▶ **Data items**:

━━━

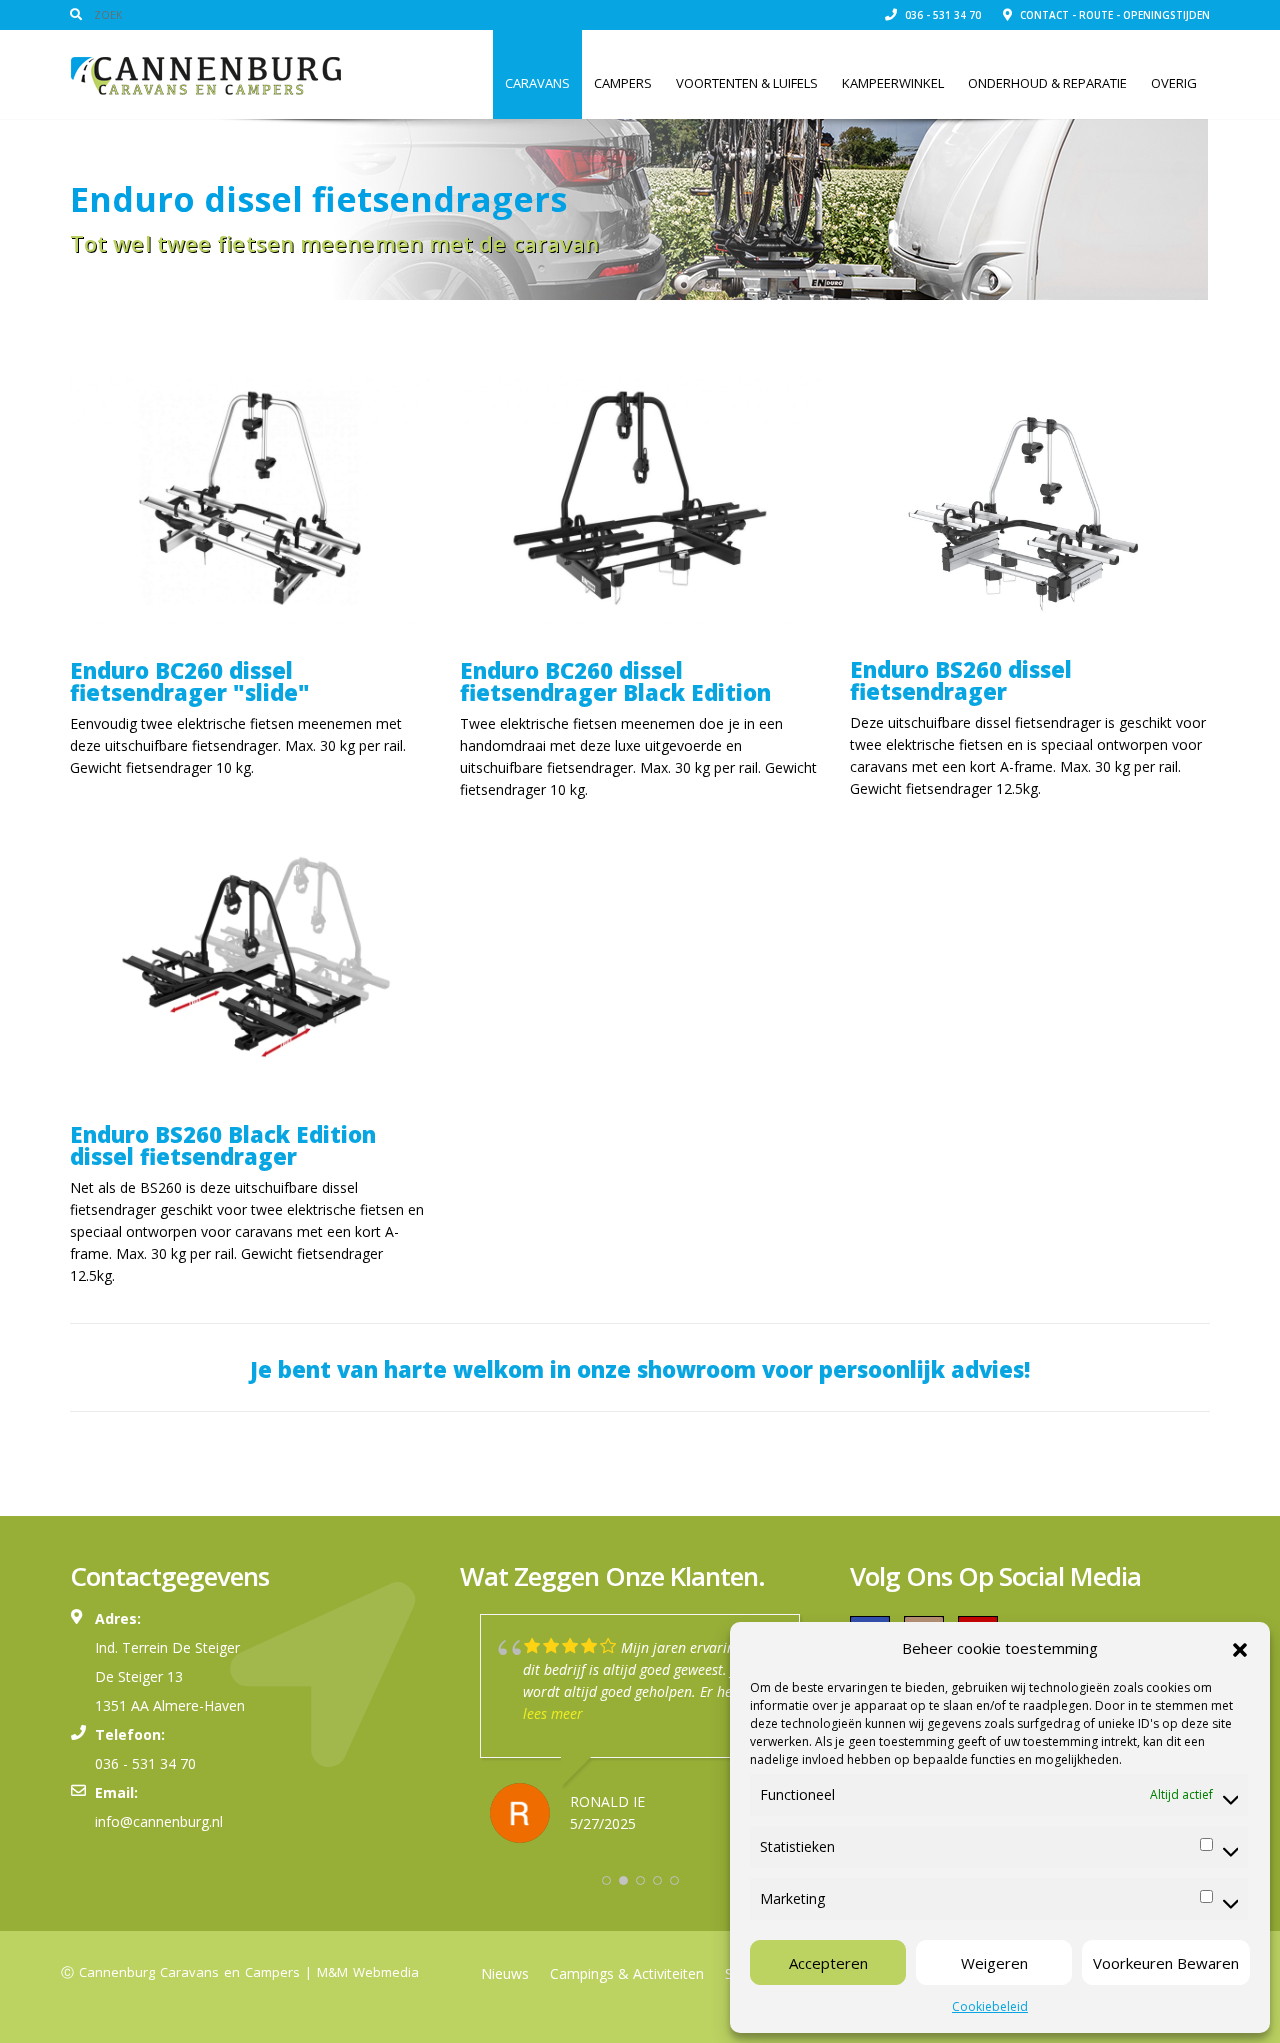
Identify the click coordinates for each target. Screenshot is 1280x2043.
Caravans (537, 83)
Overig (1174, 83)
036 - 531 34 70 (941, 15)
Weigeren (994, 1963)
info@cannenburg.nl (159, 1821)
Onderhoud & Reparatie (1047, 83)
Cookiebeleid (990, 2006)
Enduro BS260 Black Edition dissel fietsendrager (223, 1145)
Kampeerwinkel (893, 83)
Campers (623, 83)
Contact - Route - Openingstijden (1113, 15)
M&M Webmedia (368, 1972)
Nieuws (505, 1973)
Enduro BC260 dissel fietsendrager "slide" (190, 681)
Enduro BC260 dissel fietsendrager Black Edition (615, 681)
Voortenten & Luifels (747, 83)
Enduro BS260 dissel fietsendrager (961, 680)
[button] (1240, 1648)
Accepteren (828, 1963)
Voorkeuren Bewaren (1166, 1963)
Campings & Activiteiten (627, 1973)
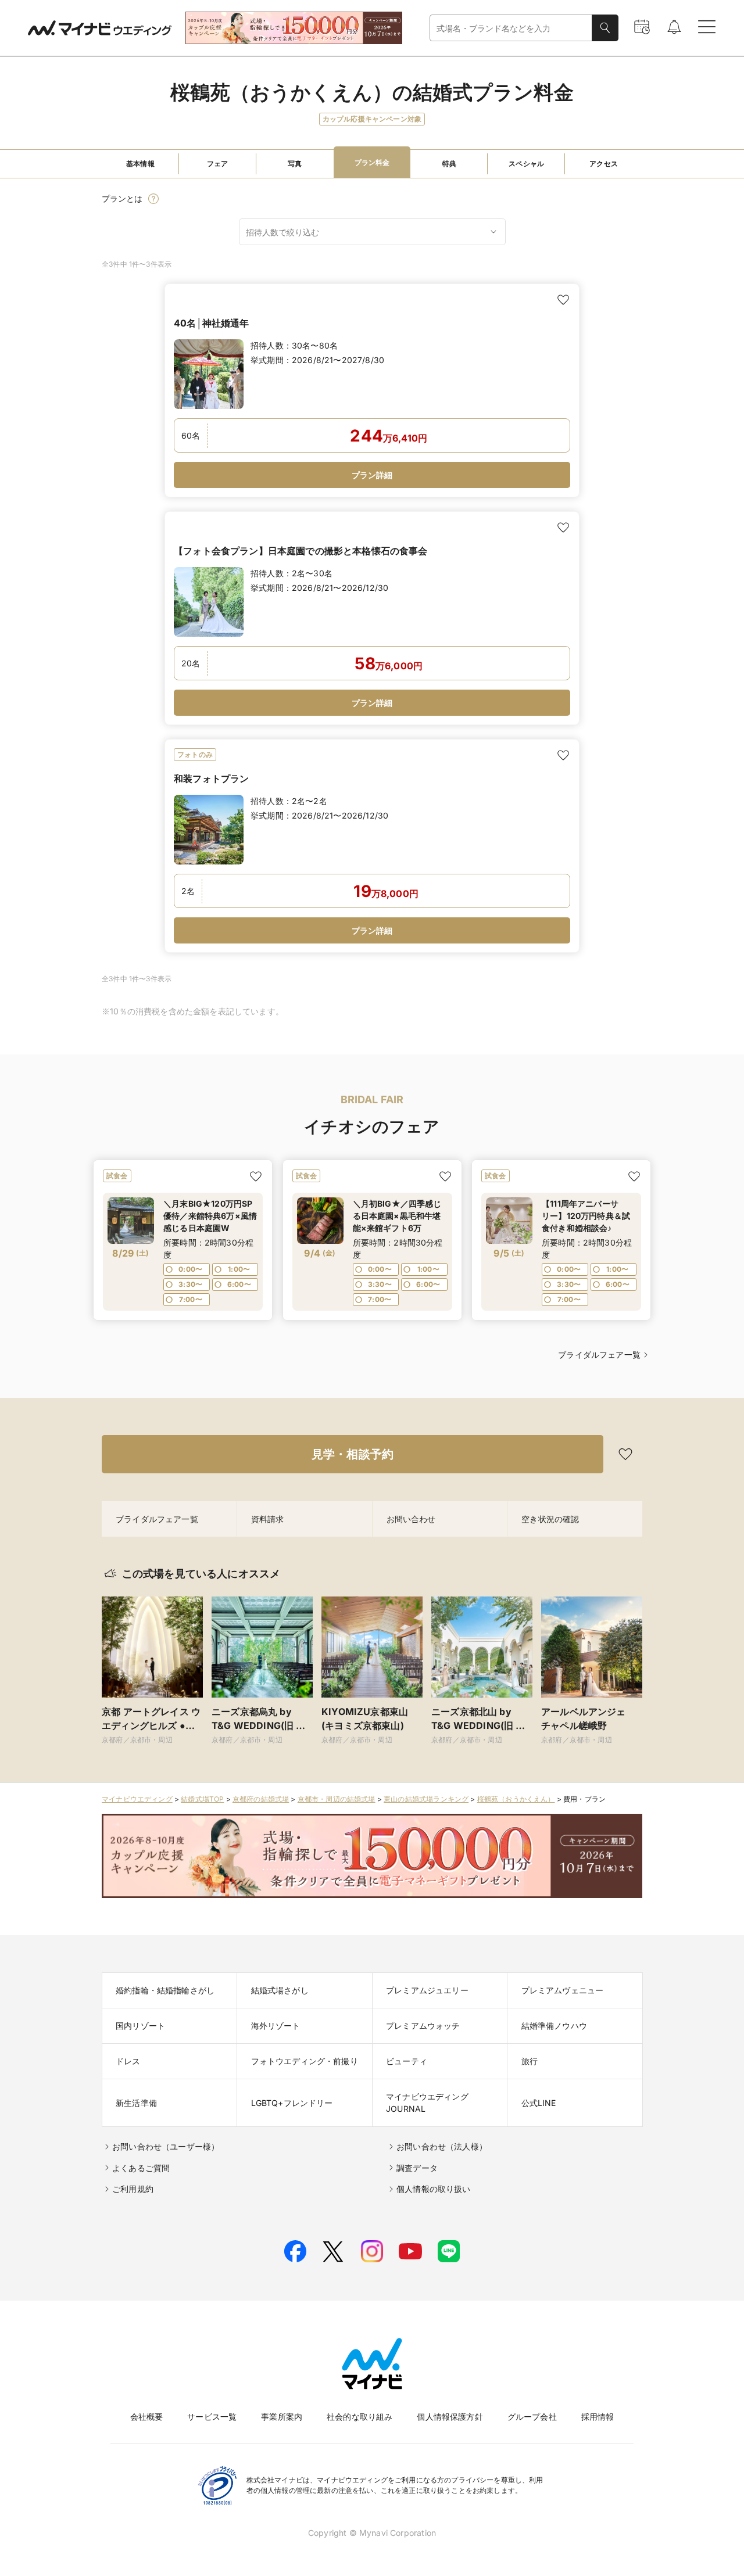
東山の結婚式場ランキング (426, 1799)
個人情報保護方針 (449, 2416)
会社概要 (146, 2416)
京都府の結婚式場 (261, 1799)
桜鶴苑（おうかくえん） (516, 1799)
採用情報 (597, 2416)
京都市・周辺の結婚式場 (336, 1799)
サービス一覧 (212, 2416)
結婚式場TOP (202, 1799)
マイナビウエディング (137, 1799)
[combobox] (511, 28)
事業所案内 (281, 2416)
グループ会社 (532, 2416)
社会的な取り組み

━━━

▶ **Your instructions**:
Each line in the entries above, starting at the line with "Overig (1174, 83)" and ending at the line with "Enduro BC260 dissel fietsendrager Black", is to be printed exactly, and only those lines.

▶ **Response to the exercise**:
Overig (1174, 83)
036 - 531 34 70 (941, 15)
Weigeren (994, 1963)
info@cannenburg.nl (159, 1821)
Onderhoud & Reparatie (1047, 83)
Cookiebeleid (990, 2006)
Enduro BS260 Black Edition dissel fietsendrager (223, 1145)
Kampeerwinkel (893, 83)
Campers (623, 83)
Contact - Route - Openingstijden (1113, 15)
M&M Webmedia (368, 1972)
Nieuws (505, 1973)
Enduro BC260 dissel fietsendrager "slide" (190, 681)
Enduro BC260 dissel fietsendrager Black Edition (615, 681)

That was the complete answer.